Supply dropping operations could be especially dangerous. The crews were forced to fly low and slow, usually over mountainous terrain. The drop locations were generally rather predictable, so it was not uncommon for German flak emplacements to be ready and waiting at the base of mountains or foothills along the flight path of the bombers. There were other hazards, as detailed in an account from F/Sgt. Maurice Lihou of No. 37 Squadron:

"... [We] were to drop supplies to the Yugoslavian Partisans at as place called Icarus. I liked the idea because it had the touch of a special mission about it and it made a change from the usual routine ops. Furthermore, it made up for a daylight supply drop I had missed earlier. We were to make the drop in a large field with a marker, set out in the shape of a St. Andrews cross illuminated by small fires and placed in the middle of the field. We carried nine special containers which were to be dropped at 300 feet. It turned out to be one of the most frightening experiences of my operations, not because of the weather or enemy activity but because of the activities of my fellow pilots. It was so unexpected.
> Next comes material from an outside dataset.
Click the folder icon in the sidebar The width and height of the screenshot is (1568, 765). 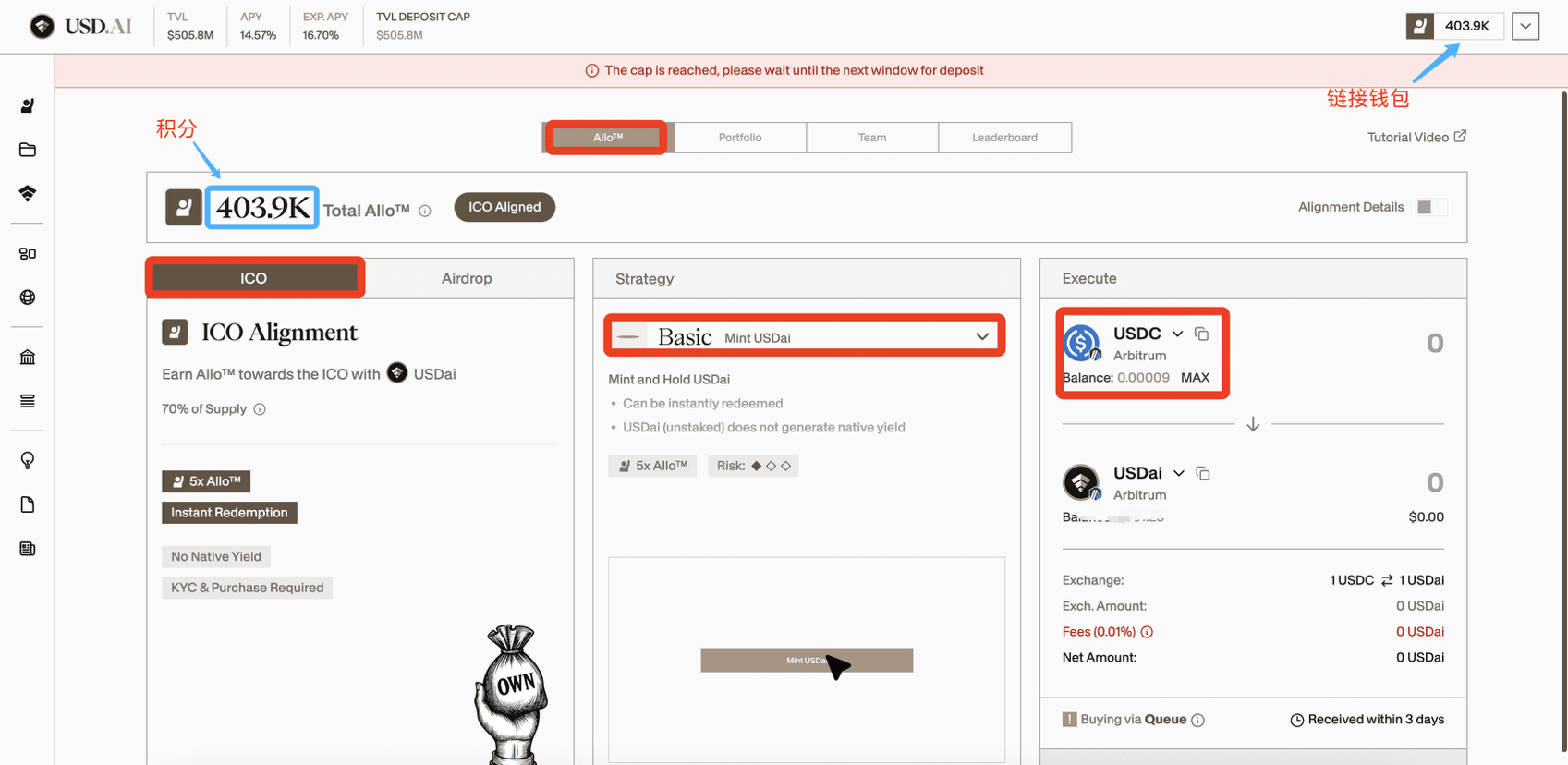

"We reached the target area spot on time and could see the cross clearly marked out ahead of us. We flew in at a height of 300 feet as planned but, as we approached the field and headed nearer the cross on the ground, we found ourselves flying into a mass of parachutes, with containers hanging from them, dropping down all around us, their billowing ‘chutes glistening white and looking for all the world like celestial bodies arriving from outer space. I watched them anxiously as we flew on. Luckily they missed hitting the wings, tailplanes, and engines of my and other aircraft by inches. If they had become caught up in the engines or wrapped around the wings, they could have sent the aircraft crashing to the ground. There was also the added possibility of colliding with other aircraft as they went out of control. When the parachutes landed it looked just as if we were flying over a field of enormous mushrooms. It was so unexpected, unreal, like a bad dream. It was so frightening it seemed like a nightmare.

"I realized immediately, recalling the stories I had heard, that the aircraft that were above me were releasing their loads too high. And what was worse they were coming in on the wrong headings.

"It was like walking through a minefield.

"It wasn’t until we got back to base that it was reported that some Liberators were again dropping their containers too high, dropping them from as high as 2500 feet. Why they did this I never found out, but it was a bloody silly practice to adopt when the aircraft that were flying in at the right height below them were having to contend with this mess of slowly dropping parachutes all around.

"In the space of the few seconds we had spent over the field what should have been an easy, simple operation had turned out to be a most horrific and nerve shattering experience. Other than that episode, the mission was uneventful, although some aircraft encountered some light flak from batteries on the way to the field. "

On the evening of October 29, 1944, fifty nine aircraft of 205 Group were detailed for operation "Soapsud" of which thirteen were Wellingtons of 37 Squadron. MacIsaac and crew took off from Tortorella at 1605 hours carrying six "J2" containers of arms and ammunition. They flew in the new Wellington "D" - LP572. The mission was a short one, with the ETA at the drop area being just one hour.

The weather was poor with eight-tenths to ten-tenths cloud en route, however, the skies over the drop area were clear. The drop zone was located at a point near the town of Belega, north-east of Dubrovnik, and the Partisans were to mark the drop point on the ground with an "H" in fires.

All thirteen Wellingtons of 37 Squadron were able to approach the dropping point in sufficient daylight to follow their course on a map, and all except "T" piloted by W/Cdr Langton identified the are a saw the "H" signal made by the Partisans. "T" arrived in twilight, identified ground detail, but saw no ground signal and so dropped on dead reckoning.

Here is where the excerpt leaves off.